Sampling is tracing's weakness
Distributed tracing is AWESOME! I saw it's power more than 6 years ago, and I've been regularly talking about it since. It's helped me troubleshoot many issues that would have been extremely difficult to with just metrics and logs.
However, it's not widely adopted, and I thought it was because it's difficult to instrument applications end to end. OpenTelemetry has done a decent job at making it easy, and I think it's easy-ish to instrument applications today.
The other big issue is that it's hard to get value from traces. For example, let's take the Mimir where a typical installation gets 10k
write requests for each read request. The write requests typically succeed in about 100ms
, while the read requests can run longer than 10s
depending on the queries users are running.
Given the sheer number of write requests, it doesn't make sense to do tail-sampling
, where every single request produces a trace, and then we throw away most of the data to keep a very tiny slice (discard 99.999%
of the writes and keep most of the reads, for example). This just produces too much data and wastes a lot of resources, and is hard to do reliably at scale.

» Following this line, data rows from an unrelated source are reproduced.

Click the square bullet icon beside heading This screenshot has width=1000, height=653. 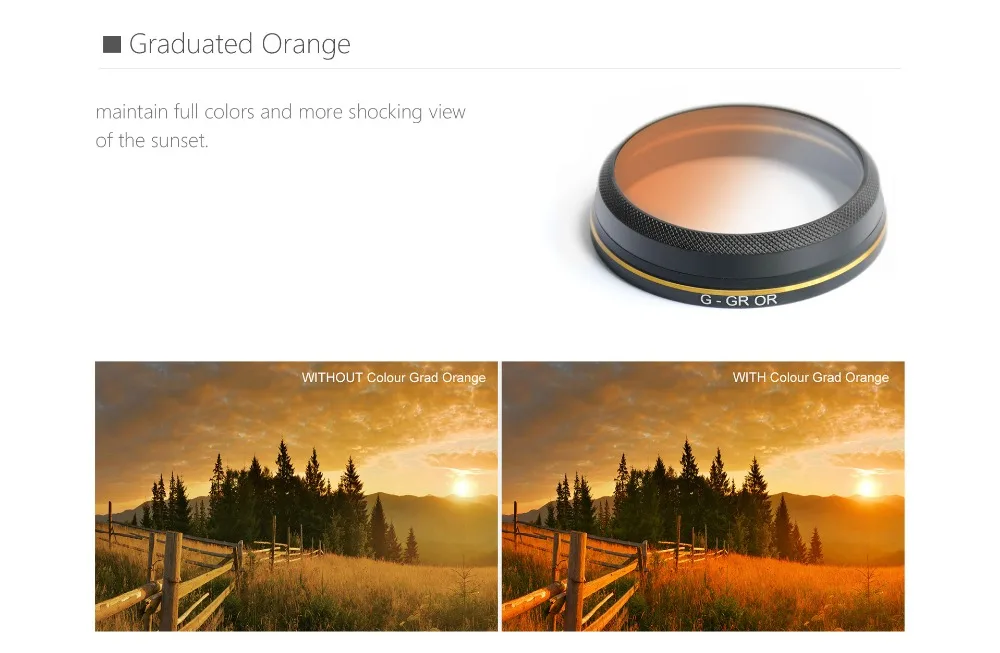coord(112,44)
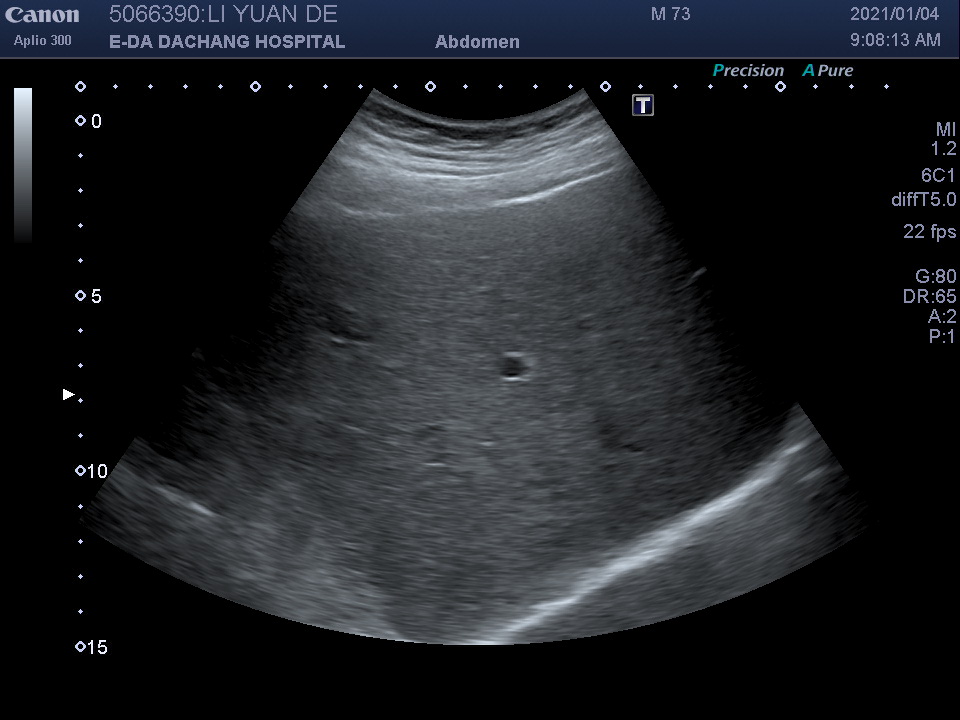Click the Canon logo

tap(42, 15)
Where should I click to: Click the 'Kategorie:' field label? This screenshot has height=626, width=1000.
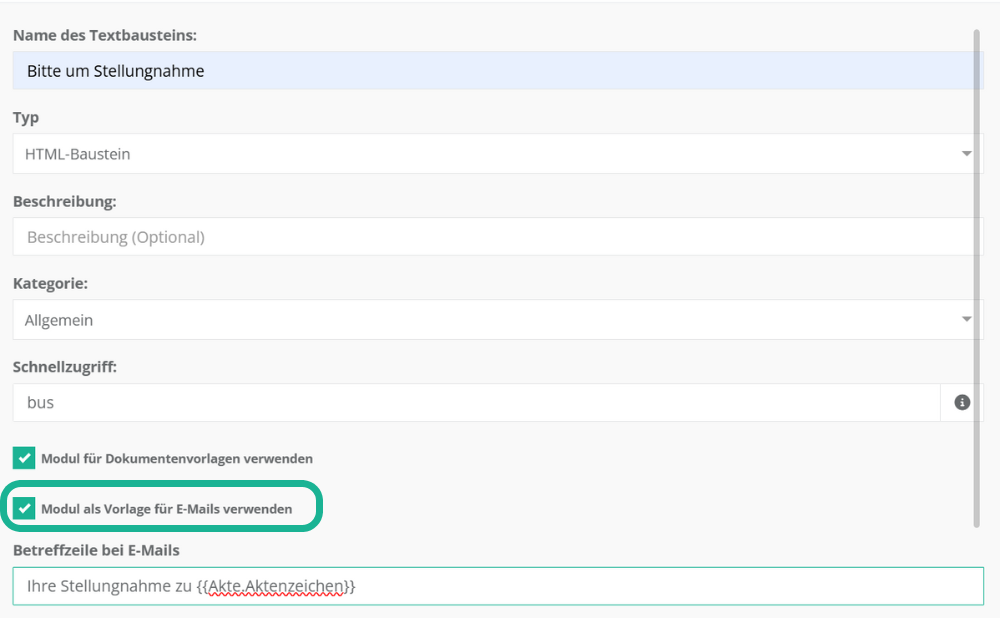50,284
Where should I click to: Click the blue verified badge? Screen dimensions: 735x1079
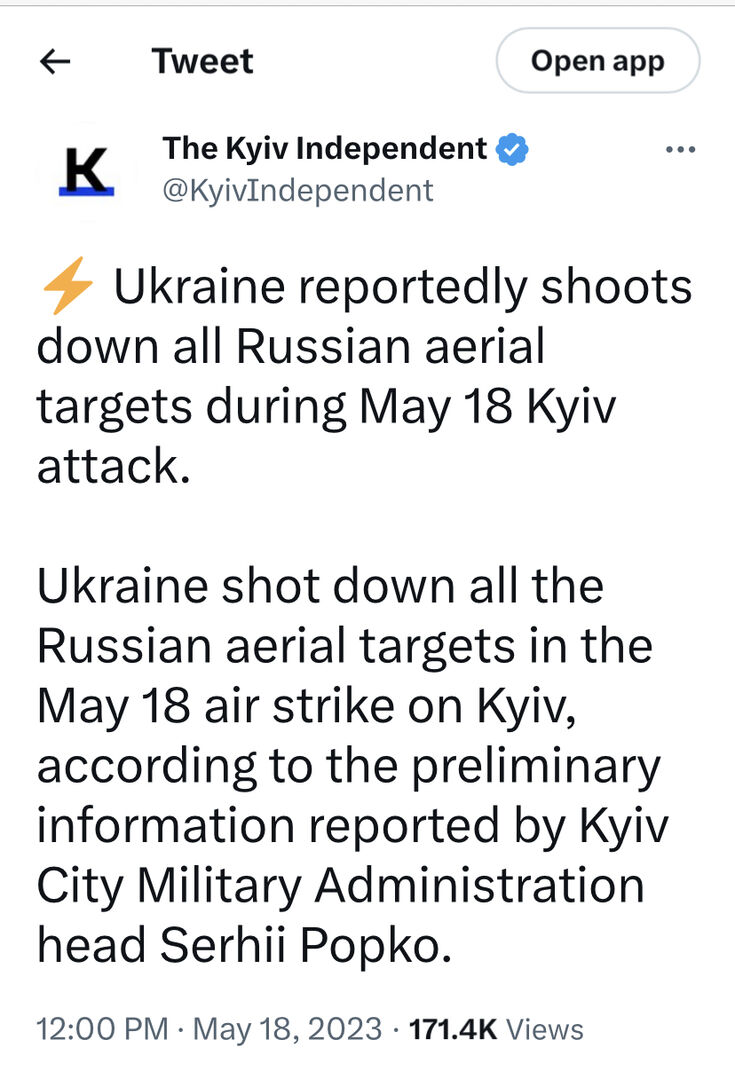coord(514,150)
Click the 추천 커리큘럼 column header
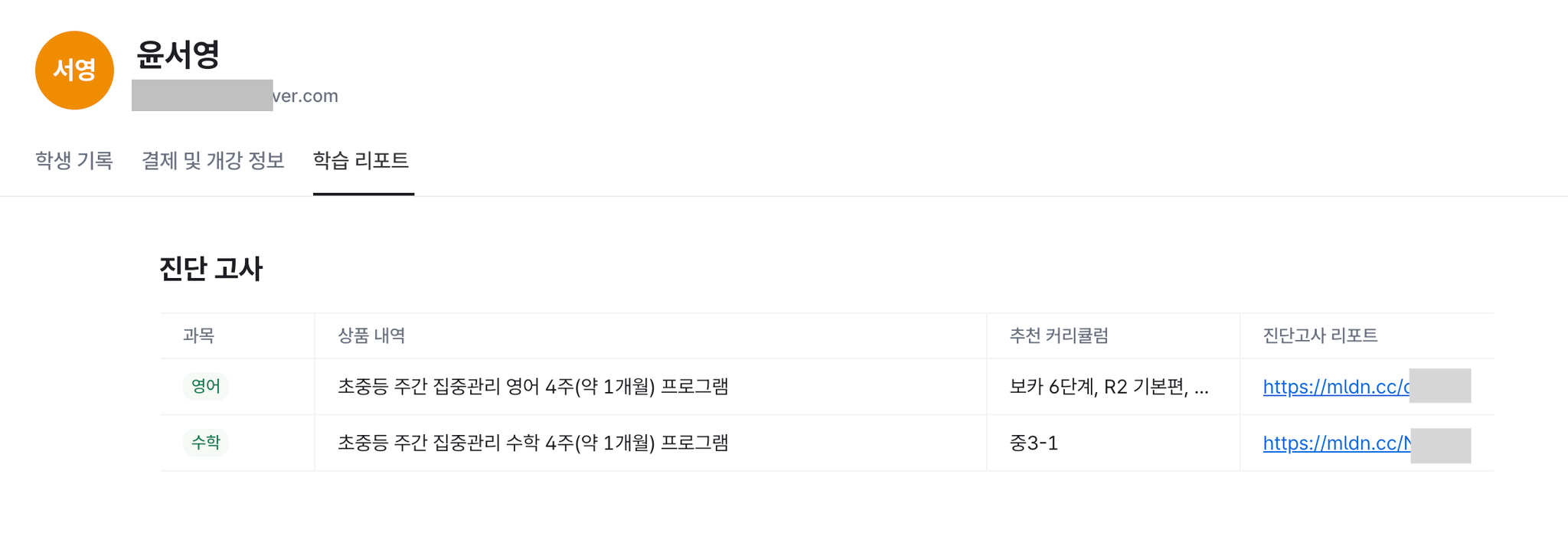1568x556 pixels. click(x=1059, y=335)
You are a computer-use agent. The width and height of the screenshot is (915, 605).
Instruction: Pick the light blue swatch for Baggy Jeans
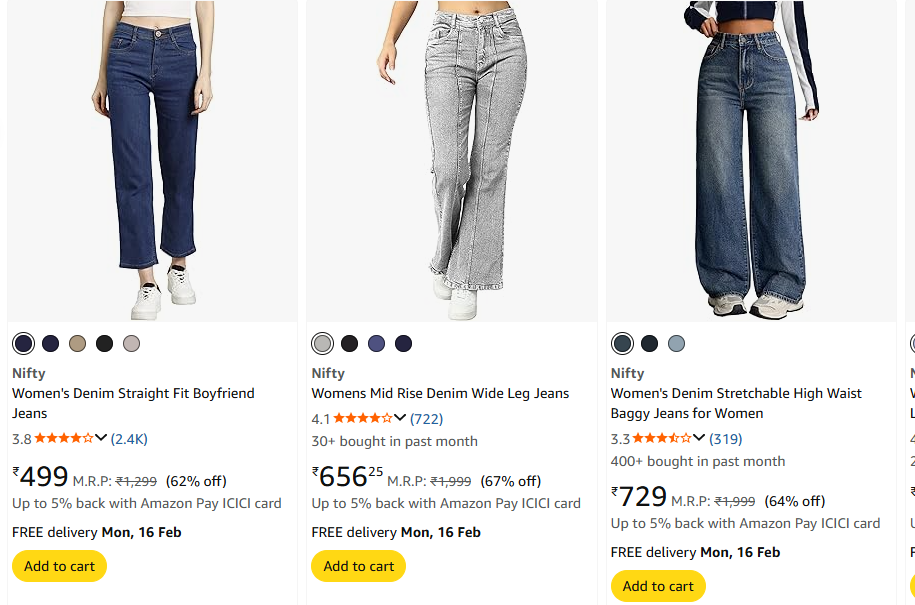click(x=676, y=344)
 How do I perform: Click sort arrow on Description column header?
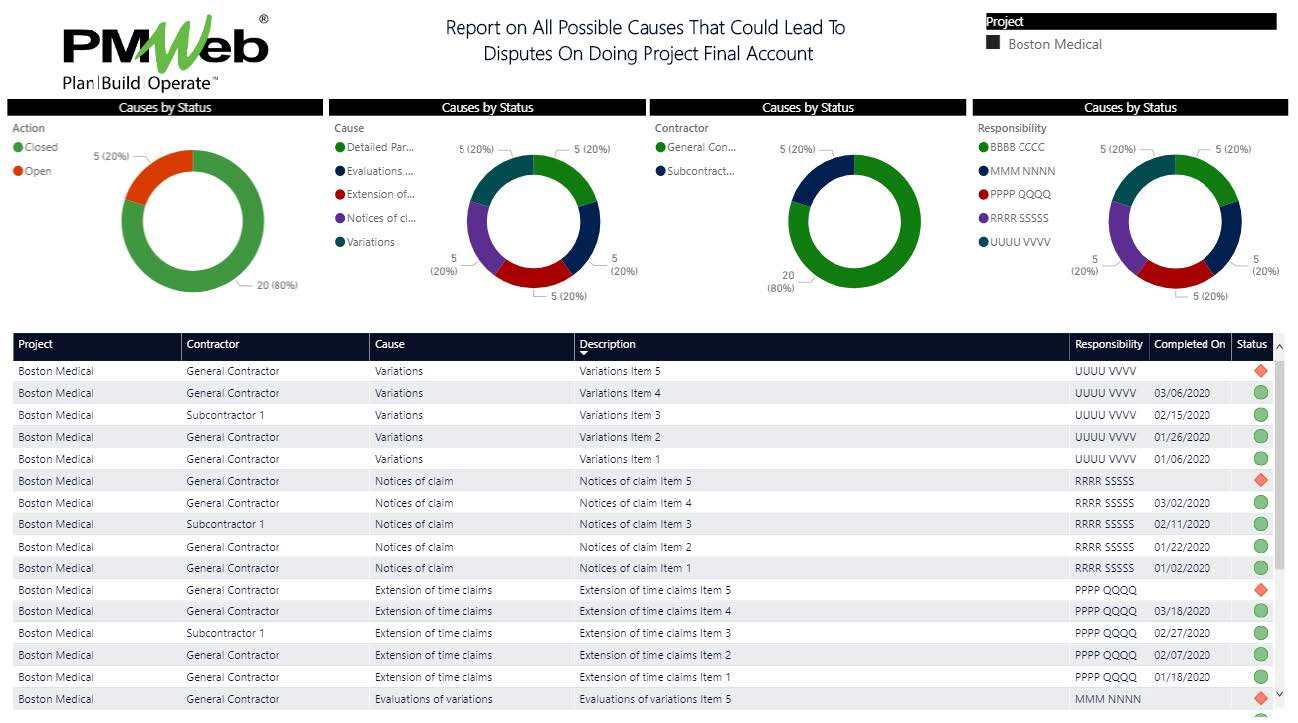tap(584, 354)

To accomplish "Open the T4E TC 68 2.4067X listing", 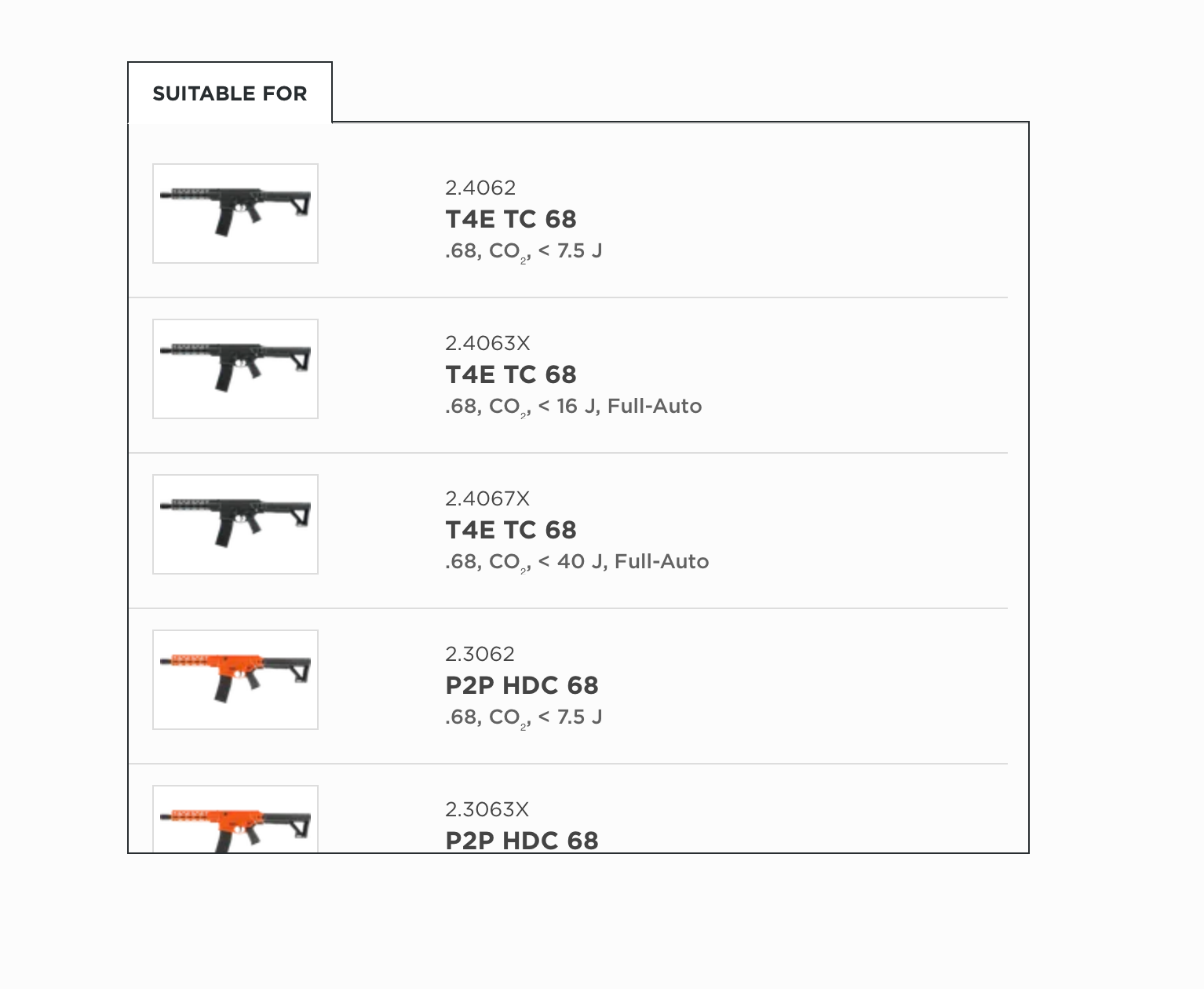I will pos(512,530).
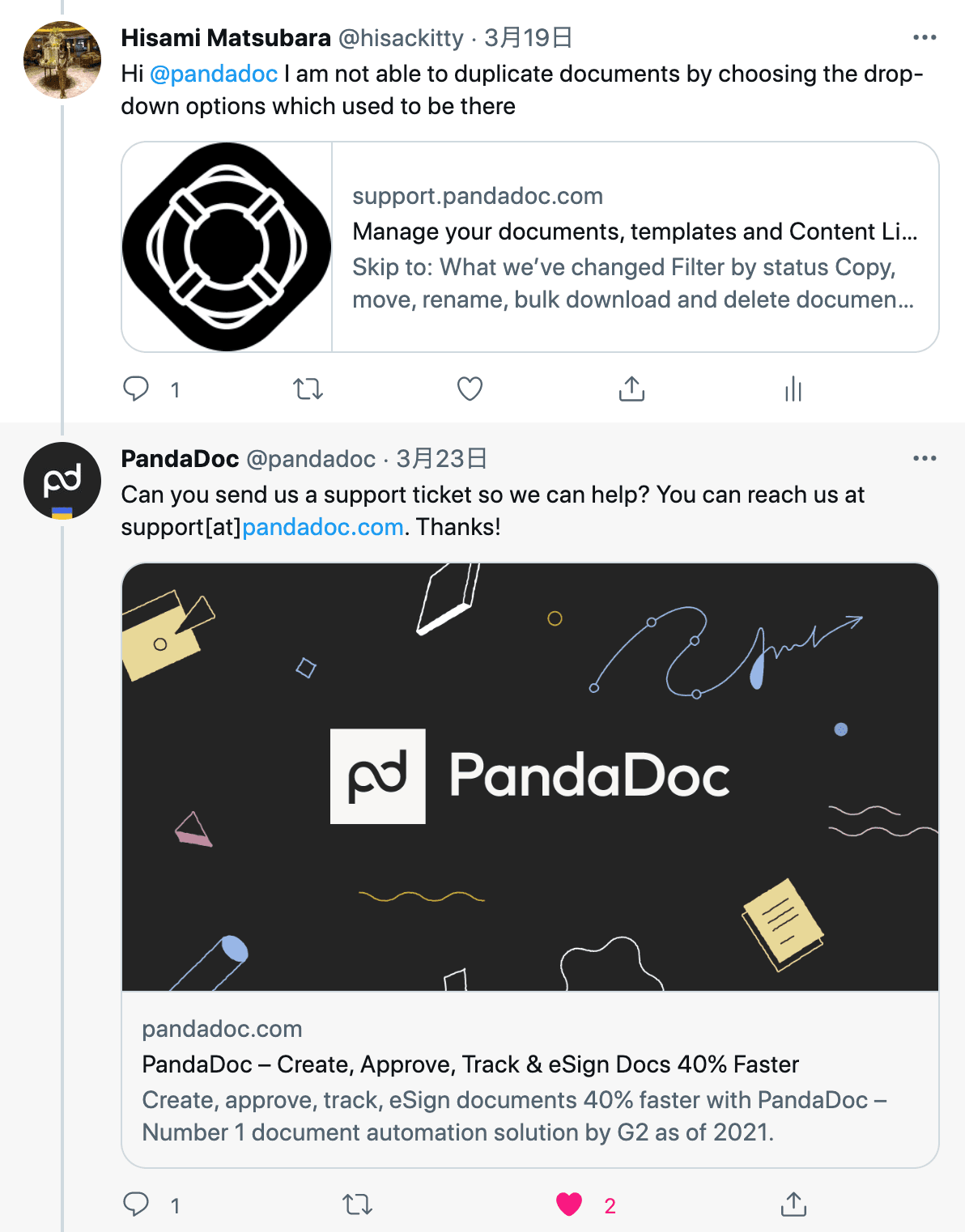Click the @pandadoc mention link

point(214,74)
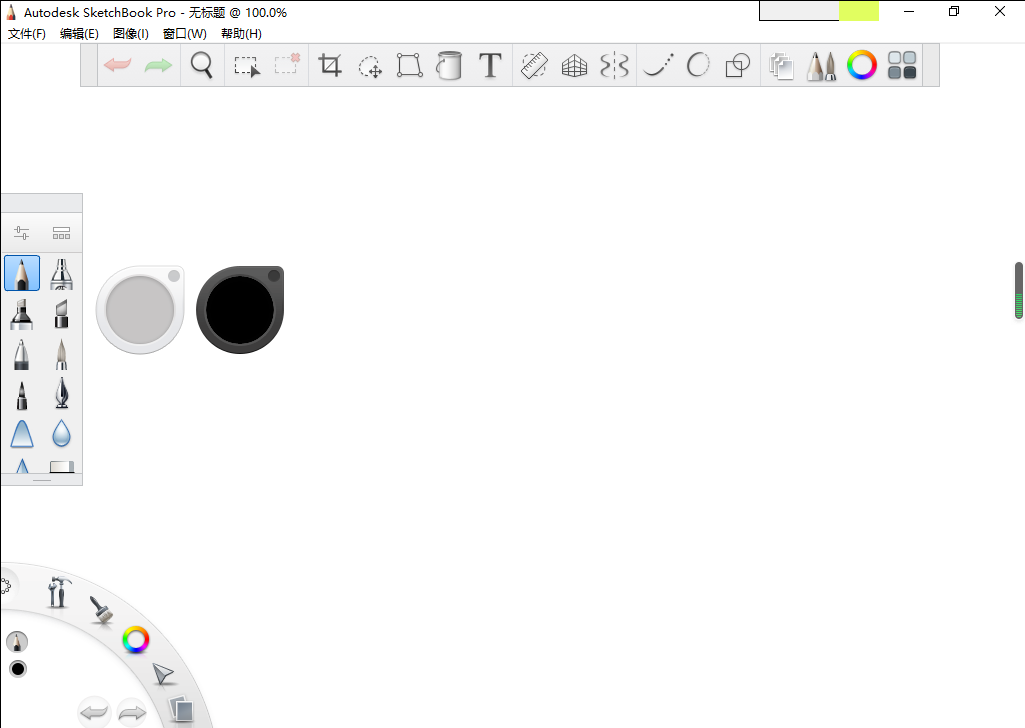Activate the Text tool

(x=490, y=65)
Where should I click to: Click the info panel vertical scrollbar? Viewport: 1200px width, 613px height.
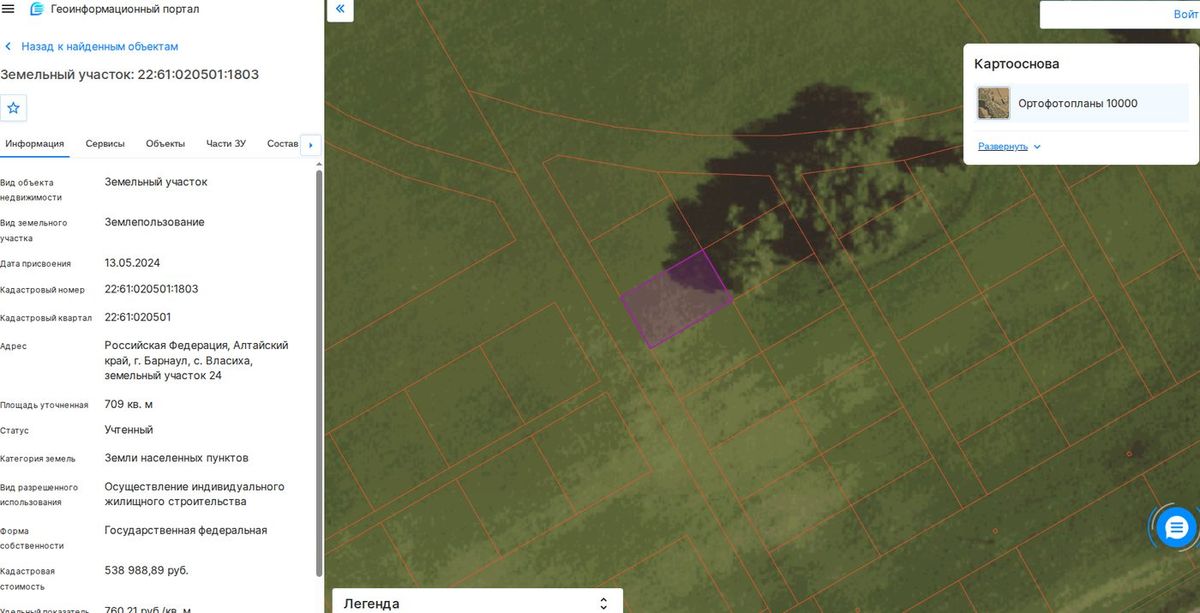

The alternate is worse, where you do head sampling with a fixed sampling rate. But with the number of writes
to reads
ratio, you'll likely be only getting traces for write
requests that you don't care about. And at this scale, you can also only do a tiny sampling rate, like 0.001%
which adds almost no value.
Now, Mimir is an extreme case of the problem, but this problem exists in general for all applications. Some endpoints are more valuable for tracing than others, and you should be able to control the sampling rate on a per-endpoint basis.
Remote Sampling NEEDS LOVE
Jaeger introduced remote sampling to solve this problem, and it is now present in OpenTelemetry as well. It lets you pick and control the sampling rate on a per-endpoint basis, and even lets you update them at runtime. You can now set the read sampling rate to 25%
while dropping 99.99999%
of the writes. This is what we leverage at Grafana Labs, and it works quite well. And if there is a different endpoint you want to see more traces of when troubleshooting, you can change the config file and the updated rate is propagated in a minute.
Now you might be like, you wrote about this before, right? In the blog post you just referenced 3 times! Well, 4 times, but yes.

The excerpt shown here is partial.